Thursday 8 January 2009

Doctor good, pharma bad?

I know a fair few medical doctors (including four of my own relatives) and without exception all are very good people and very skilled: they are kind and caring, wish the best for others having dedicated their lives to serving others and have undergone extensive and difficult training. How then did they end up with such jerks as pharmaceutical companies? It is like a beautiful, caring, intelligent woman ending up in a relationship with an ugly, twisted, malicious monster!

I'm sure there are nice people working in pharmaceutical companies - in my more sceptical moments I think they just wondered in by mistake and couldn't find the exit, but I'm sure they are there, fervently trying to design a new drug to save the lives of those around them. BUT THEN THERE IS THIS:

"We are not in business to save lives, but to make money. Saving lives is not our business." (Director of Roche in Korea when challenged about providing AIDS drugs to those who couldn't afford them) (article)

"Disease mongering" - Pharmaceutical companies undertaking marketing to convince healthy people they are sick and to make people think mild diseases are more serious (BMJ article)

Pharmaceutical companies trying to bribe governments into allowing their products to be used - even if the science says they are no good (Guardian article)
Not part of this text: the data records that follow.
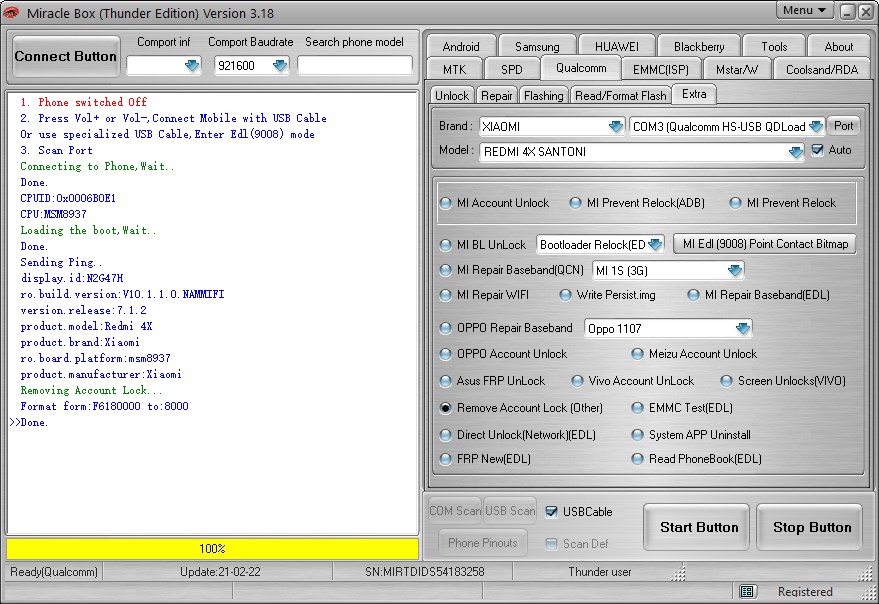Click the Miracle Box logo in title bar
879x604 pixels.
(12, 13)
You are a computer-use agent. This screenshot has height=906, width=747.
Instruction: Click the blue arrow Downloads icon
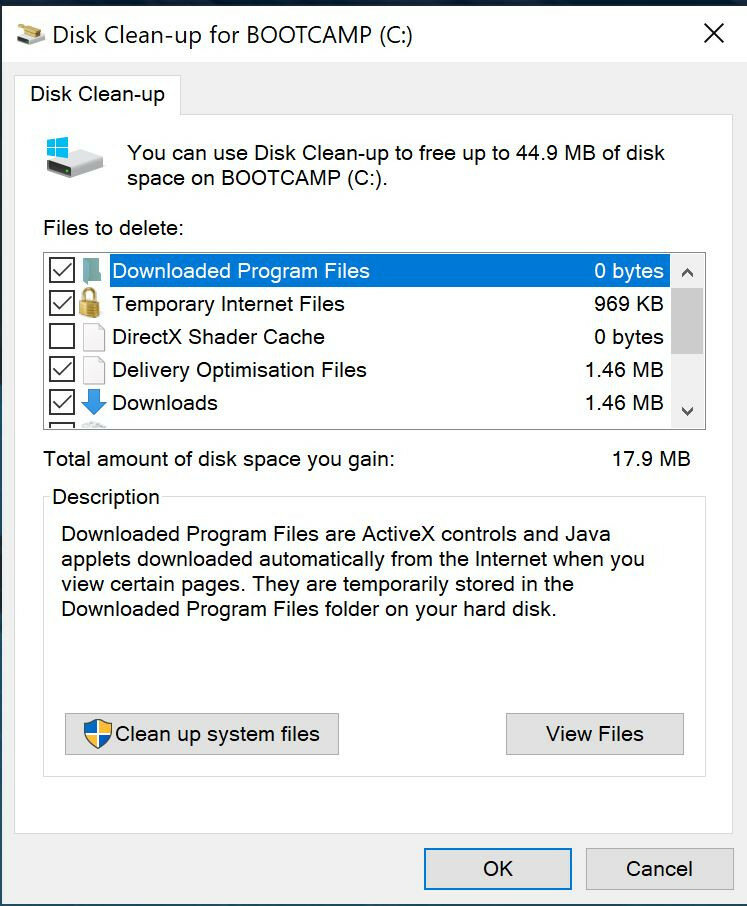pyautogui.click(x=94, y=402)
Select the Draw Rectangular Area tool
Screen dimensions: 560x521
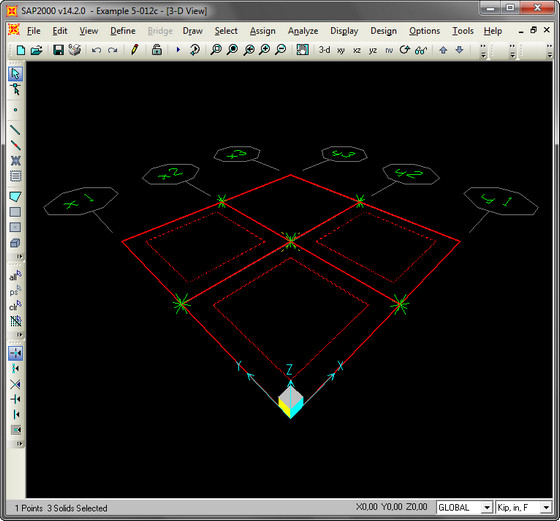coord(15,212)
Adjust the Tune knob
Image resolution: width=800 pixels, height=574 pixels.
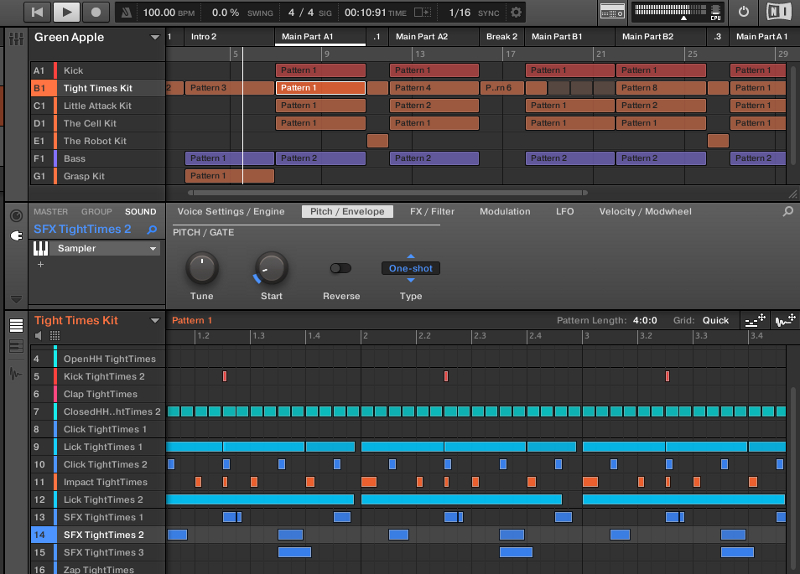click(202, 268)
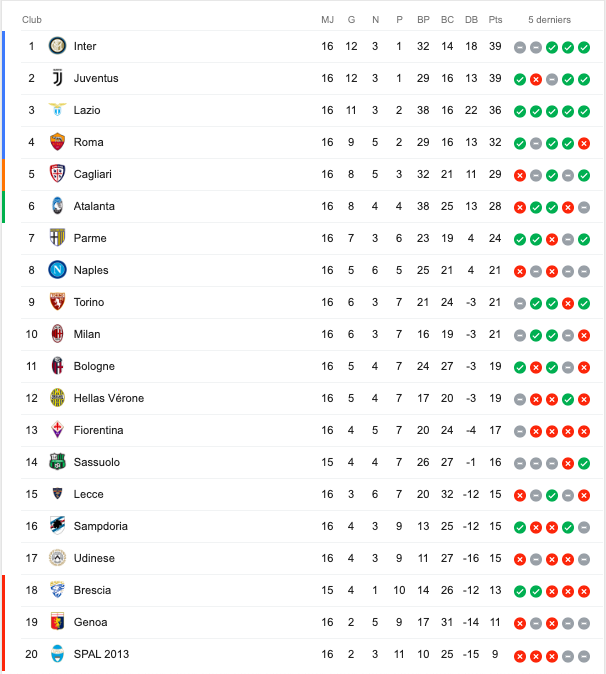This screenshot has height=674, width=606.
Task: Click Inter's most recent result indicator
Action: click(584, 47)
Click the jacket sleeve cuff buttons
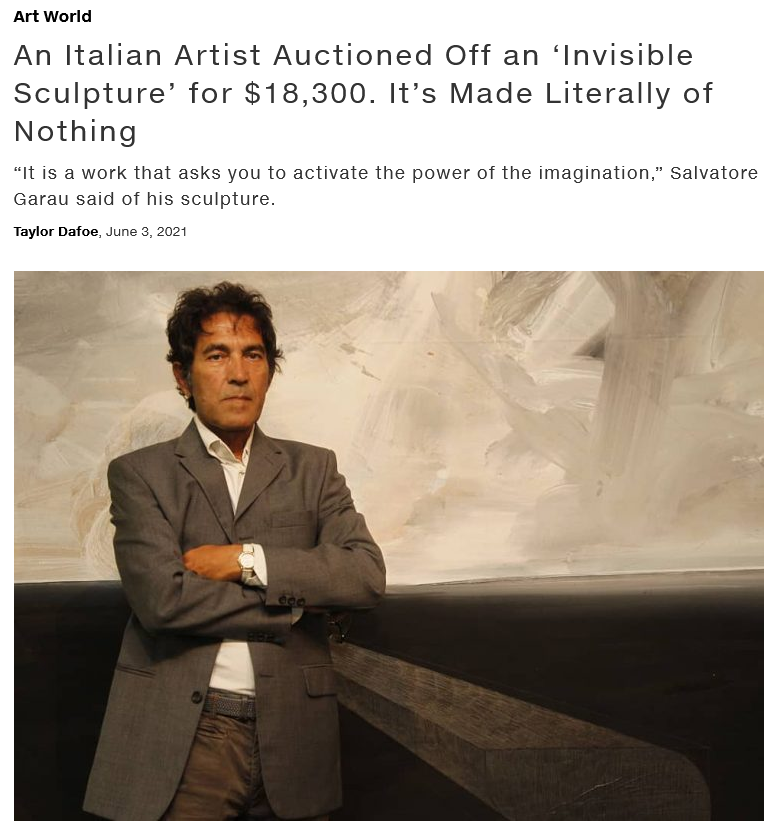This screenshot has width=784, height=836. click(x=292, y=601)
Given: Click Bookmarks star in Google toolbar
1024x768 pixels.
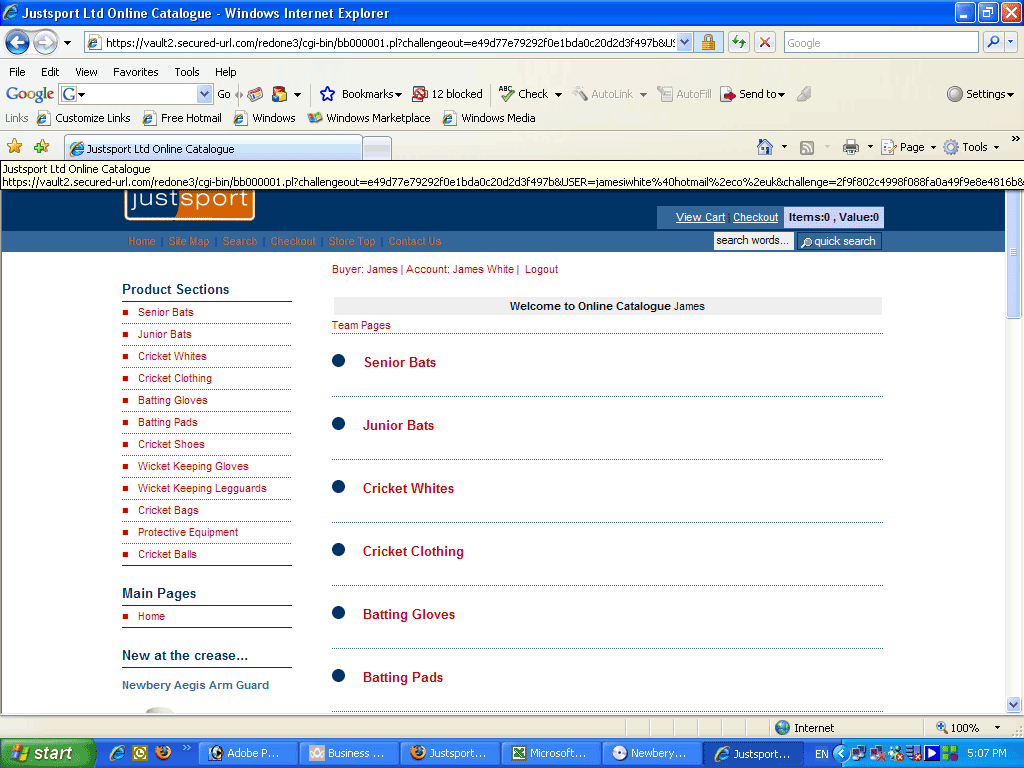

Pharmaceutical companies ghost writing research to make it look unbiased (journal article) or forcing researchers not to mention harmful effects of drugs (article).

Adverse drug reactions killing over 100,000 people a year in the US (Lancet article) with serious side effects of drug affecting many many more.

Basically, when doctors get a large amount of their information about drugs from drug reps; when training or research centers can be under the pay of pharmaceutical companies; when research and clinical trials contain, for many different reasons, bias; when all other alternatives are suppressed; when pharmaceutical products can involve hidden (or overt) harms: where does that leave medicine?

On the plus side however, I really believe that if pharmaceutical companies' money making motives were removed, the doctor's art and the amazing advances of biomedicine that have been made would loose their tarnish and medicine would really shine again.

As always, your comments are welcome.

4 comments:

  1. hm.. so let's get one thing straight (well..if i can pull it off).. was that first paragraph an introduction to let your friends know you've found yourself a beautiful woman? seriously..

    oh yeah!! damn you, vile woman!

    ReplyDelete
  2. Haha! No that was not my intention - its reason was that once upon a time in a long distant English class I teacher told me metaphors are good.

    Hmmmm, though she didn't teach me enough for me to say for definate whether what i used was a metaphor!

    Hey, and why you calling me a vile woman?!

    ReplyDelete
  3. i was being stewart.. what do I know?!